WORK TO COMPLETE: Repeat word for word the lines starting at the one with "At what coordinates" and ending at the final line of the material, both ends included; omit pictures.

SUPPLIED DATA:

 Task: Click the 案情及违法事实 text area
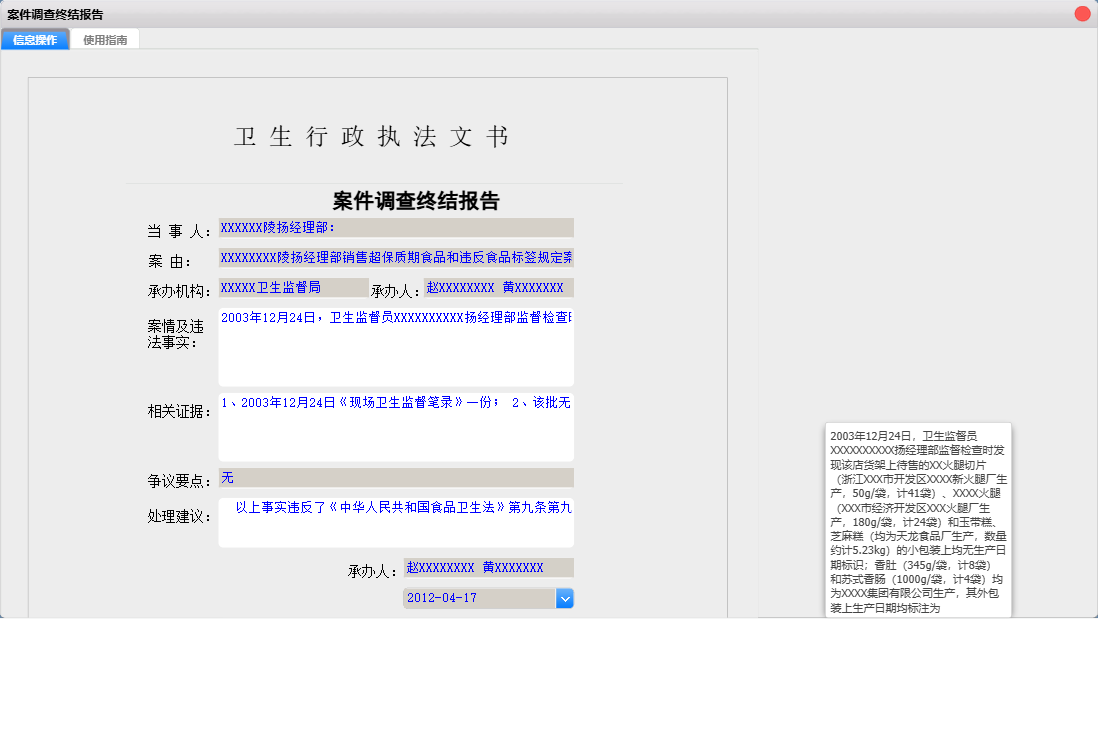tap(395, 345)
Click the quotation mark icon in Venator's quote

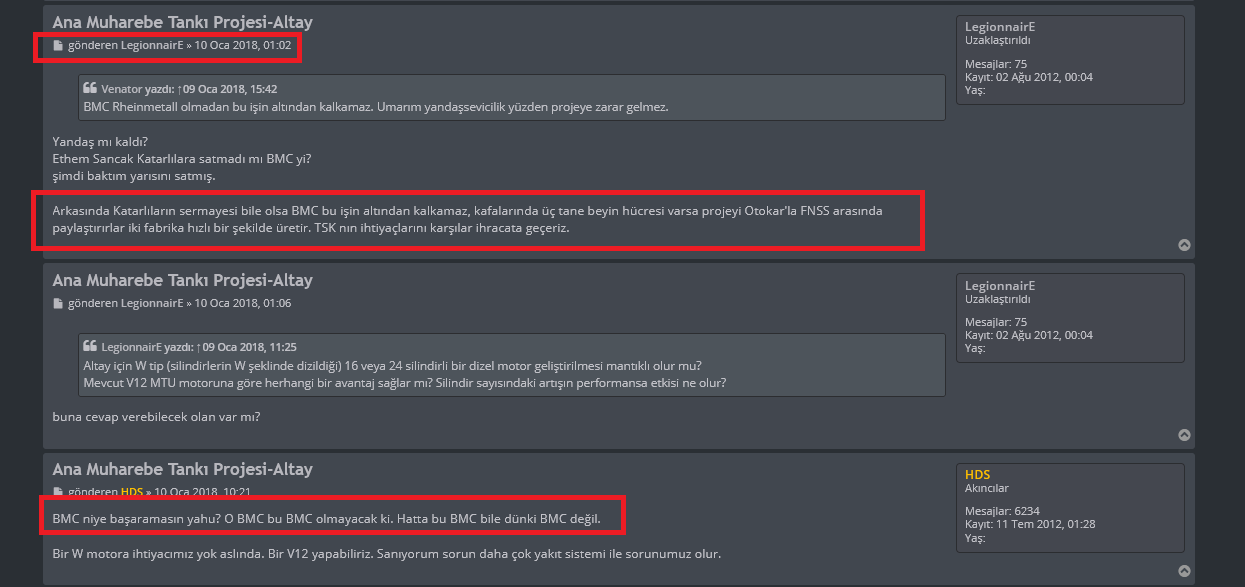click(x=90, y=88)
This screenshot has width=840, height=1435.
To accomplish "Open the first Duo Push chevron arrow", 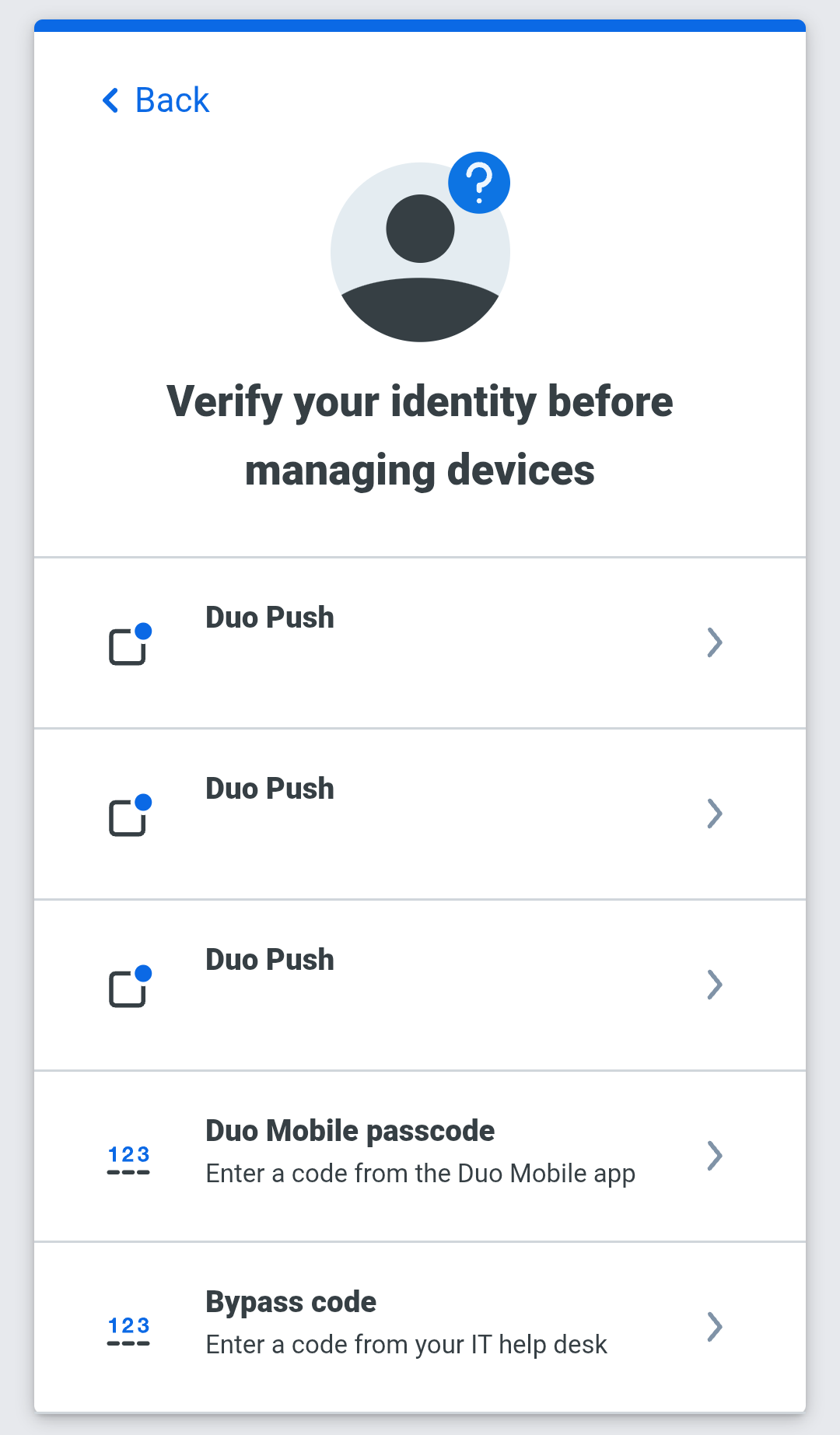I will click(x=715, y=642).
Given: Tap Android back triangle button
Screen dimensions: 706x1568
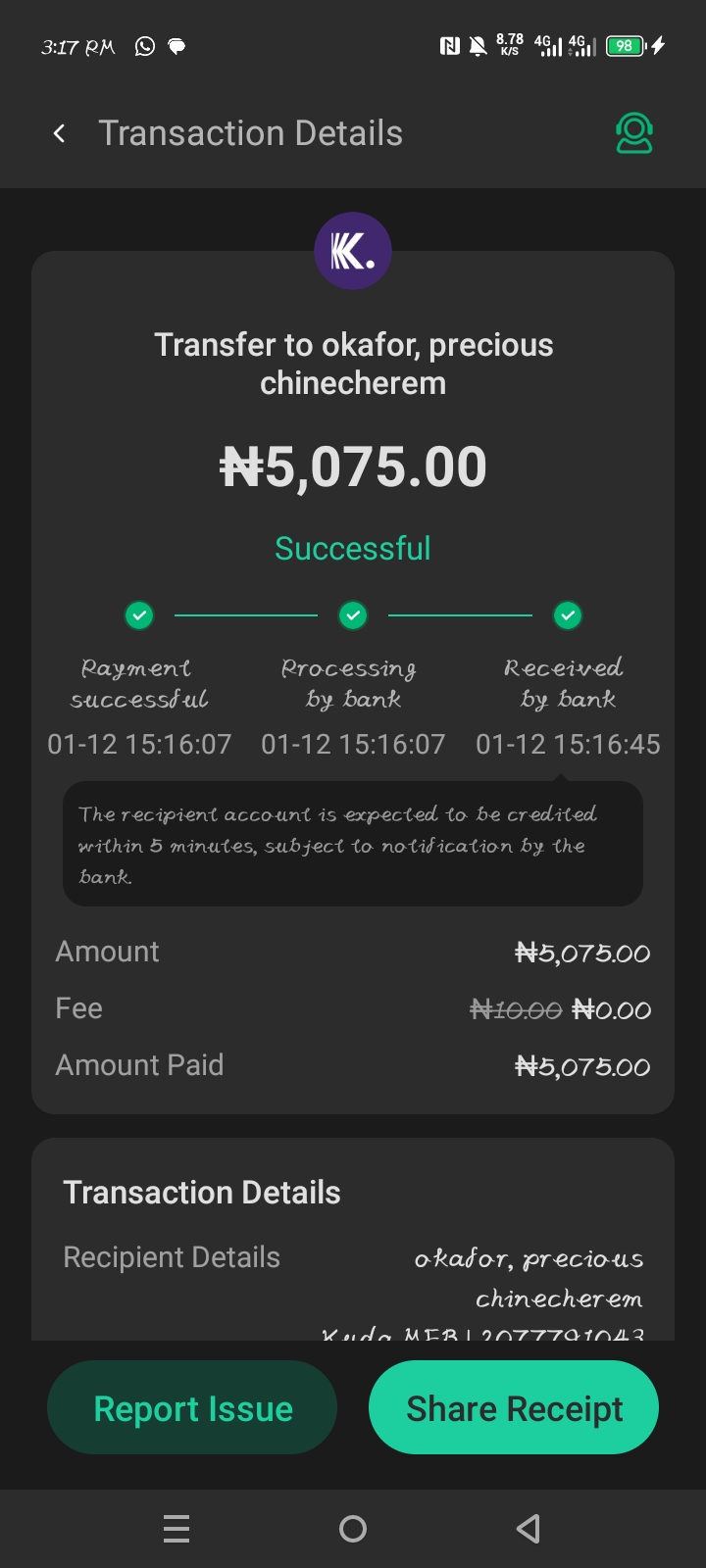Looking at the screenshot, I should [x=529, y=1529].
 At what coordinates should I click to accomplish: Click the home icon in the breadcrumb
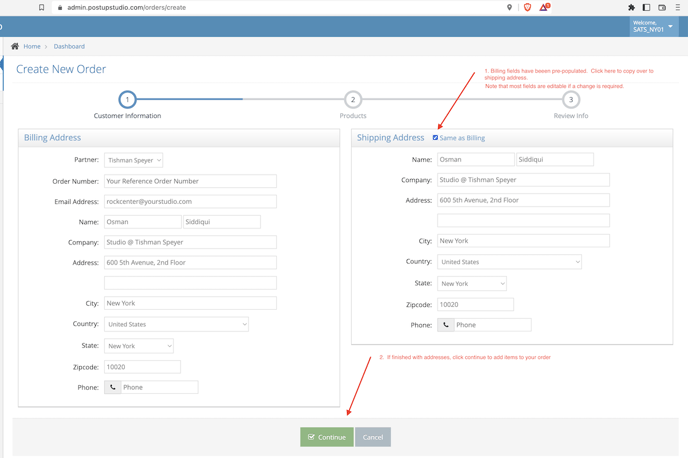(x=15, y=46)
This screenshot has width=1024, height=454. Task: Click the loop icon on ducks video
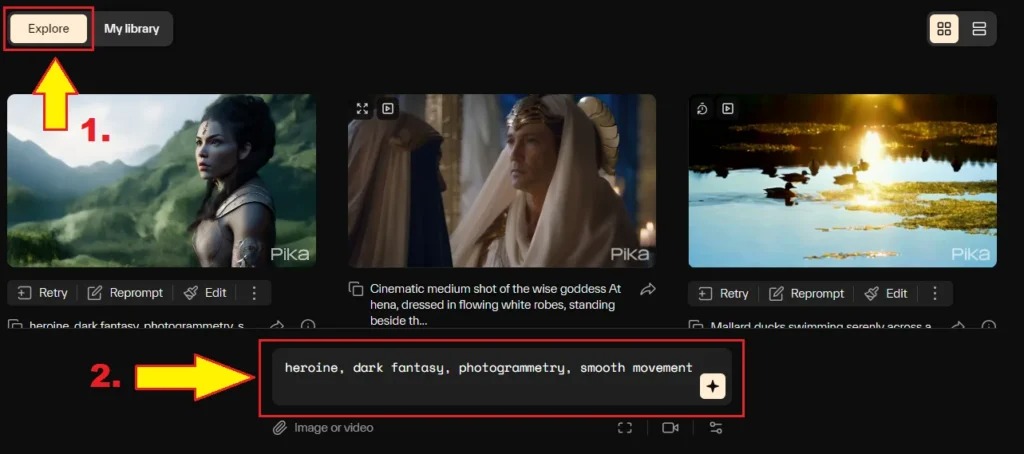[703, 108]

RESPONSE:
 At what coordinates should I click to accomplish: Click the home icon in the breadcrumb
(x=15, y=46)
This screenshot has width=1024, height=454. Task: Click the loop icon on ducks video
[703, 108]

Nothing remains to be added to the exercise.